My collection.stats():

{
    "ns" : "csdbprotobuf.archive",
    "count" : 429787895,
    "size" : 48374032272,
    "avgObjSize" : 112,
    "storageSize" : 56527326864,
    "numExtents" : 47,
    "nindexes" : 1,
    "lastExtentSize" : 2146426864,
    "paddingFactor" : 1,
    "systemFlags" : 1,
    "userFlags" : 1,
    "totalIndexSize" : 19917512720,
    "indexSizes" : {
        "_id_" : 19917512720
    },
    "ok" : 1
}

paddingFactor is 1, avgObjSize is 112. But the average document size, which I can see using Object.bsonsize() function, is 73.4 bytes. I have no updates, only inserts and deletes. How can I optimize space consumption? How much RAM does each document consume: 112 or 73.4 bytes?

Upd: How many documents can be stored in a one page: <page size>/<avgObjSize from db.stats()> or <page size>/<avg size from Object.bsonsize()>, i.e 4096/112 or 4096/73.4?

Best Answer

To answer your question, I start out with an empty collection csdbprotobuf.archive on a stand-alone server that has nothing currently in cache

db.serverStatus({workingSet:1})

"workingSet" : {
    "note" : "thisIsAnEstimate",
    "pagesInMemory" : 10,
    "computationTimeMicros" : 4736,
    "overSeconds" : 81
},

Create the database and insert 10000 documents, an integer _id field and a string some name that has nine characters

use csdbprotobuf
t=db.archive
for(var i = 1; i <= 10000; i++){t.insert({a : i, name : 'some name'})}

Run an explain to load my data into memory called pre-heating

t.find().explain()
> t.find().explain()
{
    "cursor" : "BasicCursor",
    "isMultiKey" : false,
    "n" : 10000,
    "nscannedObjects" : 10000,
    "nscanned" : 10000,
    "nscannedObjectsAllPlans" : 10000,
    "nscannedAllPlans" : 10000,
    "scanAndOrder" : false,
    "indexOnly" : false,
    "nYields" : 78,
    "nChunkSkips" : 0,
    "millis" : 1,
    "server" : "precise64_work:27000",
    "filterSet" : false
}

What is the status of memory?


    "workingSet" : {
        "note" : "thisIsAnEstimate",
        "pagesInMemory" : 363,
        "computationTimeMicros" : 2136,
        "overSeconds" : 600
    },

Initally I had 10 pages of data in memory, after the pre-heat using .explain(), I now have 363 pages in memory. Started out with 31MB of resident memory and now have 34MB which give me a difference of 3MB or 3072KB.

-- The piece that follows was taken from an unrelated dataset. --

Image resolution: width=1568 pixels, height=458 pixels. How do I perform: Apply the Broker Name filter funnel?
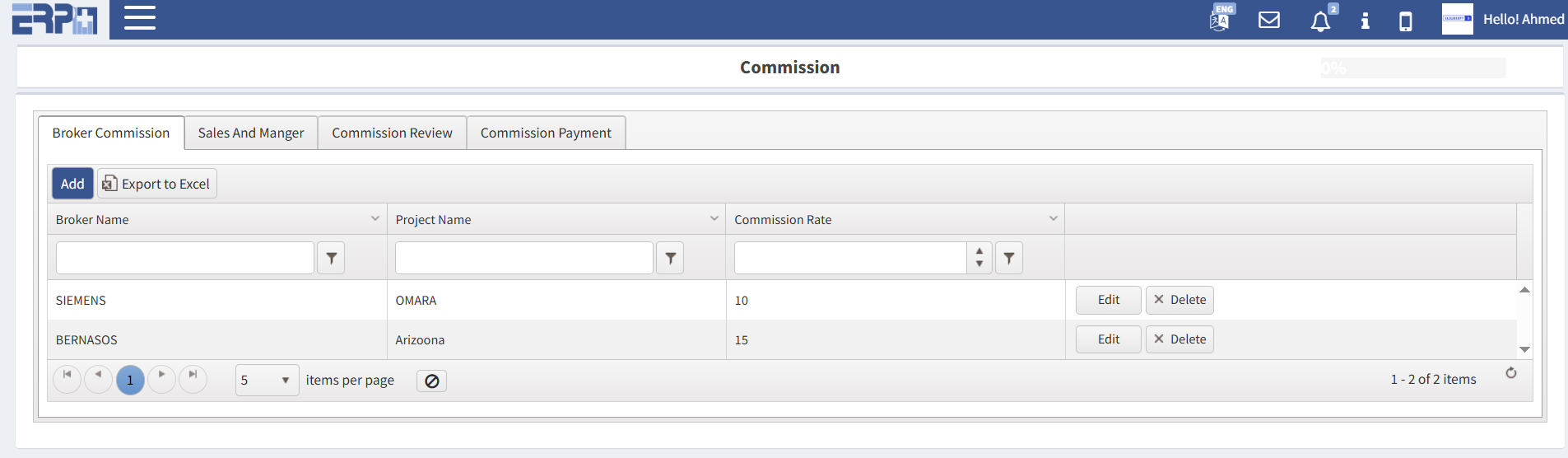331,259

10000 documents / 3072KB = 3.255kb per document.

10000 documents / 353 pages of data = 28 documents per page

Using MongoDB's db.serverStatus({workingSet:1}) command, I was able to determine (approximately) how many documents fit onto a page.

It is important to note though, that each document in MongoDB is totally different. This is because of the polymorphic nature of its schema design. So just trying to determine exactly how much space one document is going to take is probably not what you are looking for.

Just because one document takes up 3KB doesn't mean that the next document won't take up twice that much or even more. This is not the way a traditional RDBMS works as you would know how much space each row can use.